Welcome to the Functional Thin Films and Electron Microscopy Laboratory at CeNSE, IISc Bangalore. We are an experimental group, who routinely challenge the conventional wisdom of materials design for electronic, MEMS, electrooptic and neuromorphic applications. Our answer more often than not is defect-engineering. We work on a wide variety of materials systems spanning from complex oxides to simple oxides to chalcogenides.

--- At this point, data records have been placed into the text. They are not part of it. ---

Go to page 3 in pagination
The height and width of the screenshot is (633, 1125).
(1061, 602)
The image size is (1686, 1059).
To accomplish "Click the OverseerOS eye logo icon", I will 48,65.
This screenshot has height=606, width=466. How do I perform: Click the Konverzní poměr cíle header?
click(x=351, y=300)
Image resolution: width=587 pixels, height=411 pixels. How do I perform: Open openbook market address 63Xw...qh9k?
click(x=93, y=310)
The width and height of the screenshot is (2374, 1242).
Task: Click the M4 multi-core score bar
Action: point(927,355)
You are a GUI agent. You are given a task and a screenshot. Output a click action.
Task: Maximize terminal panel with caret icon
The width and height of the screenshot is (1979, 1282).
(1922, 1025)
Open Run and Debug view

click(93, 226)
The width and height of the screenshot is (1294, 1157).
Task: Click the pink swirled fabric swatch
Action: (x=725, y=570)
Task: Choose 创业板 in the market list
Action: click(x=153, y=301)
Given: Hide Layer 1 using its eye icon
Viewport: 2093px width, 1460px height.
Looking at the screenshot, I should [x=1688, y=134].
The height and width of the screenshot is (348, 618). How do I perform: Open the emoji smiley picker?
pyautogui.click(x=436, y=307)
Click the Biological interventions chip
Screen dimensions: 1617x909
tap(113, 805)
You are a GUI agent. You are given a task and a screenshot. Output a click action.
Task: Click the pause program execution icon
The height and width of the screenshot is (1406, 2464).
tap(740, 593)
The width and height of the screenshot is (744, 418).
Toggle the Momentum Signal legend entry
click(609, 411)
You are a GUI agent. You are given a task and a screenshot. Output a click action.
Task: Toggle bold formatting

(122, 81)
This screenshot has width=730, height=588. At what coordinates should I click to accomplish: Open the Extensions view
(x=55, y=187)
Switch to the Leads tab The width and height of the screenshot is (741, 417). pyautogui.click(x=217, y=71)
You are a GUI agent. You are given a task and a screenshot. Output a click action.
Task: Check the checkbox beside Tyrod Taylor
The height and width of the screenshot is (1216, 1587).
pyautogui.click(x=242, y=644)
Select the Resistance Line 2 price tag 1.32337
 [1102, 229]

Here is a glimpse of our research activity:

  • Ferroelectric materials are generally polar (space groups) in nature. We ask the question, is a polar phase always necessary to obtain ferroelectricity? Is it possible to engineer it through a defect-based (point charged defects) pathway? In this context, based on our deep insights into ferroelectricity in fluorites (hafnia-based), we are embarking on generalizing these principles of ferroelectricity to other simple Si-friendly oxides.
we show through state-of-the-art atomic resolution in-situ electron microscopy, structure-property correlation study, that oxygen vacancy migration in hafnia-based ferroelectrics is very much intertwined with its ferroelectric switching. More details can be found at https://www.science.org/doi/10.1126/science.abf3789
  • Piezoelectric materials that give large electromechanical response do not possess centrosymmetry, and are dielectrically soft materials. These are Si incompatible (PZT for e.g.). We again ask the question is it possible to design materials with large electromechanical coefficients on simpler, non-toxic Si friendly materials using smart techniques of defect engineering. In this context, we are exploring a plethora of defective oxides, and understanding the guidelines to create materials with large electrostrictive and electrooptic coefficients (doped Ceria, defective barium titanate etc).
  • We are trying to understand polar topologies in various ferroelectric materials, and exploring the possible analogies between their dynamics and neural networks.
  • We are looking at quantum materials such as correlated nickelates and vanadates to create neural oscillators.
  • We are exploring the applicability of a dislocation assisted (solid-state) ultra-low power phase change in thin-film phase-change materials. In the past on nanowire devices, we have been able to drastically decrease the amorphization power/current densities in phase change materials via defect engineering.

For these various activities, we synthesize materials in our laboratory using state-of-the-art pulsed laser deposition and RF sputtering systems, characterize them through a plethora of structure-property measurement techniques. We make electronic devices such as ferroelectric tunnel junctions, ferroelectric capacitors,  phase change memory devices, memristors etc. ourselves but collaborate with our colleagues for MEMS and electro-optic devices and applications. We are developing a suite of in situ microscopy techniques at IISc to observe the real devices under operation.